● **Task statement**
Could every entry be set down once more, exactly as given?

[Stored records]
———

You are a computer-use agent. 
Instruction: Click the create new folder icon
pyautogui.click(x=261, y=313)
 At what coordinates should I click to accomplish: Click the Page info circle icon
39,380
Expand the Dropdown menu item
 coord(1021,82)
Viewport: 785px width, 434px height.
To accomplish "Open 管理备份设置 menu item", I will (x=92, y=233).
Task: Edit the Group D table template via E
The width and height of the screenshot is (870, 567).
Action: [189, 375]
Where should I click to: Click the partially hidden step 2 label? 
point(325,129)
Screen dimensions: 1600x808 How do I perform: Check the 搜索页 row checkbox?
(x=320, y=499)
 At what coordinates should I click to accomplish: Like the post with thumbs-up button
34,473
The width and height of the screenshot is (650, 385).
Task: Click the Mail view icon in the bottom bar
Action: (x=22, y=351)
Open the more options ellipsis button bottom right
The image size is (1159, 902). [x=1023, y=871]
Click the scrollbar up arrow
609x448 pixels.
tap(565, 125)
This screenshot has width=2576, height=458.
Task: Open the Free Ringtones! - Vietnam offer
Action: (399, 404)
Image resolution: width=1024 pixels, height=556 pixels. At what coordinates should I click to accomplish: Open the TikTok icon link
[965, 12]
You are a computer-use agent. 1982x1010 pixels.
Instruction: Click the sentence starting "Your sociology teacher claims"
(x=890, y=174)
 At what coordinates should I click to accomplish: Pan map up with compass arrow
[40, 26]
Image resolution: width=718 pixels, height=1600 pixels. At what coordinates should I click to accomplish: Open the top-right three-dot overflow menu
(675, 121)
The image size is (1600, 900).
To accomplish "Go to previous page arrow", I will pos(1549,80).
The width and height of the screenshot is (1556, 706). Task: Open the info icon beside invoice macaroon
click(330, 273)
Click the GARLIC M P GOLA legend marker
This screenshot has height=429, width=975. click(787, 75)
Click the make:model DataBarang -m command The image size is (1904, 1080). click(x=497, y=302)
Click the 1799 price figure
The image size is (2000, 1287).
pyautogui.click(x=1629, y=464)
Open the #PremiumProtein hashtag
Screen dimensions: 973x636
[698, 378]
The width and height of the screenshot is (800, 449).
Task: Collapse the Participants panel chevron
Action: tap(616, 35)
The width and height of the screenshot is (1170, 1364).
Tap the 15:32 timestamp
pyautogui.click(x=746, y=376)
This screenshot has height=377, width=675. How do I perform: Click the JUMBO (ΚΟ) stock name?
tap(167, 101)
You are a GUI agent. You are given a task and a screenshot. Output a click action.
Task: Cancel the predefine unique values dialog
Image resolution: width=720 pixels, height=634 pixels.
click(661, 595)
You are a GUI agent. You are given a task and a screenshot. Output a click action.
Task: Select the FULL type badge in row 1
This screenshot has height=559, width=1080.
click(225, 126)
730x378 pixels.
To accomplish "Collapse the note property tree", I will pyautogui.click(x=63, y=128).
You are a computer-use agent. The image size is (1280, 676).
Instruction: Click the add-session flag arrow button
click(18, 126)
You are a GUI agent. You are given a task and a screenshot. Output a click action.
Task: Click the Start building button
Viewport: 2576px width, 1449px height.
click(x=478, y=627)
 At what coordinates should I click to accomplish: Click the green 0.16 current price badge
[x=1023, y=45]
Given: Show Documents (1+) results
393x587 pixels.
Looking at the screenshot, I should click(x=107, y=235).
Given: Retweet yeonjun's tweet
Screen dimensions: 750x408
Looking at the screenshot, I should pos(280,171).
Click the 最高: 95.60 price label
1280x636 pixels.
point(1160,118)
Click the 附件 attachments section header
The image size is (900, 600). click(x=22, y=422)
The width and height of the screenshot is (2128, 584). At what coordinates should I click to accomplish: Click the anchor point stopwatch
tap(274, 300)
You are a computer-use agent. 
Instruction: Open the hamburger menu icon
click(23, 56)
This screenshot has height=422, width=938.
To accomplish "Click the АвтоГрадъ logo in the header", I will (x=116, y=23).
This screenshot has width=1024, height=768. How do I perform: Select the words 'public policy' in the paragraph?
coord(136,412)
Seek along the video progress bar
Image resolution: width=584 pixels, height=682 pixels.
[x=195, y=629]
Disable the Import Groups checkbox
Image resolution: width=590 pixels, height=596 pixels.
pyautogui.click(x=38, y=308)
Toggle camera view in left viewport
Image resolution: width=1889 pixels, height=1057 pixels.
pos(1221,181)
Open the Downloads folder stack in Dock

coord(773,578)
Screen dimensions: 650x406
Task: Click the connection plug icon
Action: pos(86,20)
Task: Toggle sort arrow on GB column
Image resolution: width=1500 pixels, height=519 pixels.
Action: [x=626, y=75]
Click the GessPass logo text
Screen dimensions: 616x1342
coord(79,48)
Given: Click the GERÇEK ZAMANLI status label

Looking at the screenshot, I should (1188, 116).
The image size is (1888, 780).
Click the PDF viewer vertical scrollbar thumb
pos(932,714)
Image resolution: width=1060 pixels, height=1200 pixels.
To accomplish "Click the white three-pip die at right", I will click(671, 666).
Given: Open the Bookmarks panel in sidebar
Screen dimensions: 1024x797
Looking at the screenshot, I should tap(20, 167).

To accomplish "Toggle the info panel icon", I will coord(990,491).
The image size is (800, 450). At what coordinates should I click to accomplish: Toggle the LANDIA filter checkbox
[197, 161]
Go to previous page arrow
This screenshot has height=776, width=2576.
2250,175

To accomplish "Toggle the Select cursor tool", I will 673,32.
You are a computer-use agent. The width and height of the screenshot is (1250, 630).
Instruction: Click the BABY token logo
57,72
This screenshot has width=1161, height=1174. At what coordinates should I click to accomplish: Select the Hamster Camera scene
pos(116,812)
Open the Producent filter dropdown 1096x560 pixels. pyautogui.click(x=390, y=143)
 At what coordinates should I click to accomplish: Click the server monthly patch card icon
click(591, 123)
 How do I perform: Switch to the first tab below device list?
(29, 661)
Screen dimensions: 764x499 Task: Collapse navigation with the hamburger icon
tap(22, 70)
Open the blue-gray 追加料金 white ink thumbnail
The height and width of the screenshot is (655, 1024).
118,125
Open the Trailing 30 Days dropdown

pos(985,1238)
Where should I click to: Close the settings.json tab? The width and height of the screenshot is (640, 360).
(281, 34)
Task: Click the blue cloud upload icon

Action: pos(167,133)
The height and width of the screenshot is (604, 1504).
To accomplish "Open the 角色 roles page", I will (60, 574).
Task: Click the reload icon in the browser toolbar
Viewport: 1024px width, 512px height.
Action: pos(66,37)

———

● **Exercise response**
You are a computer-use agent. 
Instruction: Click the create new folder icon
pyautogui.click(x=261, y=313)
 At what coordinates should I click to accomplish: Click the Page info circle icon
39,380
Expand the Dropdown menu item
 coord(1021,82)
Viewport: 785px width, 434px height.
To accomplish "Open 管理备份设置 menu item", I will (x=92, y=233).
Task: Edit the Group D table template via E
The width and height of the screenshot is (870, 567).
Action: [189, 375]
Where should I click to: Click the partially hidden step 2 label? 
point(325,129)
Screen dimensions: 1600x808 How do I perform: Check the 搜索页 row checkbox?
(x=320, y=499)
 At what coordinates should I click to accomplish: Like the post with thumbs-up button
34,473
The width and height of the screenshot is (650, 385).
Task: Click the Mail view icon in the bottom bar
Action: (x=22, y=351)
Open the more options ellipsis button bottom right
The image size is (1159, 902). [x=1023, y=871]
Click the scrollbar up arrow
609x448 pixels.
tap(565, 125)
This screenshot has width=2576, height=458.
Task: Open the Free Ringtones! - Vietnam offer
Action: (399, 404)
Image resolution: width=1024 pixels, height=556 pixels. At what coordinates should I click to accomplish: Open the TikTok icon link
[965, 12]
You are a computer-use agent. 1982x1010 pixels.
Instruction: Click the sentence starting "Your sociology teacher claims"
(x=890, y=174)
 At what coordinates should I click to accomplish: Pan map up with compass arrow
[40, 26]
Image resolution: width=718 pixels, height=1600 pixels. At what coordinates should I click to accomplish: Open the top-right three-dot overflow menu
(675, 121)
The image size is (1600, 900).
To accomplish "Go to previous page arrow", I will pos(1549,80).
The width and height of the screenshot is (1556, 706). Task: Open the info icon beside invoice macaroon
click(330, 273)
Click the GARLIC M P GOLA legend marker
This screenshot has height=429, width=975. click(787, 75)
Click the make:model DataBarang -m command The image size is (1904, 1080). click(x=497, y=302)
Click the 1799 price figure
The image size is (2000, 1287).
pyautogui.click(x=1629, y=464)
Open the #PremiumProtein hashtag
Screen dimensions: 973x636
[698, 378]
The width and height of the screenshot is (800, 449).
Task: Collapse the Participants panel chevron
Action: tap(616, 35)
The width and height of the screenshot is (1170, 1364).
Tap the 15:32 timestamp
pyautogui.click(x=746, y=376)
This screenshot has height=377, width=675. How do I perform: Click the JUMBO (ΚΟ) stock name?
tap(167, 101)
You are a GUI agent. You are given a task and a screenshot. Output a click action.
Task: Cancel the predefine unique values dialog
Image resolution: width=720 pixels, height=634 pixels.
click(661, 595)
You are a GUI agent. You are given a task and a screenshot. Output a click action.
Task: Select the FULL type badge in row 1
This screenshot has height=559, width=1080.
click(225, 126)
730x378 pixels.
To accomplish "Collapse the note property tree", I will pyautogui.click(x=63, y=128).
You are a computer-use agent. The image size is (1280, 676).
Instruction: Click the add-session flag arrow button
click(18, 126)
You are a GUI agent. You are given a task and a screenshot. Output a click action.
Task: Click the Start building button
Viewport: 2576px width, 1449px height.
click(x=478, y=627)
 At what coordinates should I click to accomplish: Click the green 0.16 current price badge
[x=1023, y=45]
Given: Show Documents (1+) results
393x587 pixels.
Looking at the screenshot, I should click(x=107, y=235).
Given: Retweet yeonjun's tweet
Screen dimensions: 750x408
Looking at the screenshot, I should pos(280,171).
Click the 最高: 95.60 price label
1280x636 pixels.
point(1160,118)
Click the 附件 attachments section header
The image size is (900, 600). click(x=22, y=422)
The width and height of the screenshot is (2128, 584). At what coordinates should I click to accomplish: Click the anchor point stopwatch
tap(274, 300)
You are a computer-use agent. 
Instruction: Open the hamburger menu icon
click(23, 56)
This screenshot has height=422, width=938.
To accomplish "Click the АвтоГрадъ logo in the header", I will (x=116, y=23).
This screenshot has width=1024, height=768. How do I perform: Select the words 'public policy' in the paragraph?
coord(136,412)
Seek along the video progress bar
Image resolution: width=584 pixels, height=682 pixels.
[x=195, y=629]
Disable the Import Groups checkbox
Image resolution: width=590 pixels, height=596 pixels.
pyautogui.click(x=38, y=308)
Toggle camera view in left viewport
Image resolution: width=1889 pixels, height=1057 pixels.
pos(1221,181)
Open the Downloads folder stack in Dock

coord(773,578)
Screen dimensions: 650x406
Task: Click the connection plug icon
Action: pos(86,20)
Task: Toggle sort arrow on GB column
Image resolution: width=1500 pixels, height=519 pixels.
Action: [x=626, y=75]
Click the GessPass logo text
Screen dimensions: 616x1342
coord(79,48)
Given: Click the GERÇEK ZAMANLI status label

Looking at the screenshot, I should (1188, 116).
The image size is (1888, 780).
Click the PDF viewer vertical scrollbar thumb
pos(932,714)
Image resolution: width=1060 pixels, height=1200 pixels.
To accomplish "Click the white three-pip die at right", I will click(671, 666).
Given: Open the Bookmarks panel in sidebar
Screen dimensions: 1024x797
Looking at the screenshot, I should tap(20, 167).

To accomplish "Toggle the info panel icon", I will coord(990,491).
The image size is (800, 450). At what coordinates should I click to accomplish: Toggle the LANDIA filter checkbox
[197, 161]
Go to previous page arrow
This screenshot has height=776, width=2576.
2250,175

To accomplish "Toggle the Select cursor tool", I will 673,32.
You are a computer-use agent. The width and height of the screenshot is (1250, 630).
Instruction: Click the BABY token logo
57,72
This screenshot has width=1161, height=1174. At what coordinates should I click to accomplish: Select the Hamster Camera scene
pos(116,812)
Open the Producent filter dropdown 1096x560 pixels. pyautogui.click(x=390, y=143)
 At what coordinates should I click to accomplish: Click the server monthly patch card icon
click(591, 123)
 How do I perform: Switch to the first tab below device list?
(29, 661)
Screen dimensions: 764x499 Task: Collapse navigation with the hamburger icon
tap(22, 70)
Open the blue-gray 追加料金 white ink thumbnail
The height and width of the screenshot is (655, 1024).
118,125
Open the Trailing 30 Days dropdown

pos(985,1238)
Where should I click to: Close the settings.json tab? The width and height of the screenshot is (640, 360).
(281, 34)
Task: Click the blue cloud upload icon

Action: pos(167,133)
The height and width of the screenshot is (604, 1504).
To accomplish "Open the 角色 roles page", I will (60, 574).
Task: Click the reload icon in the browser toolbar
Viewport: 1024px width, 512px height.
Action: pos(66,37)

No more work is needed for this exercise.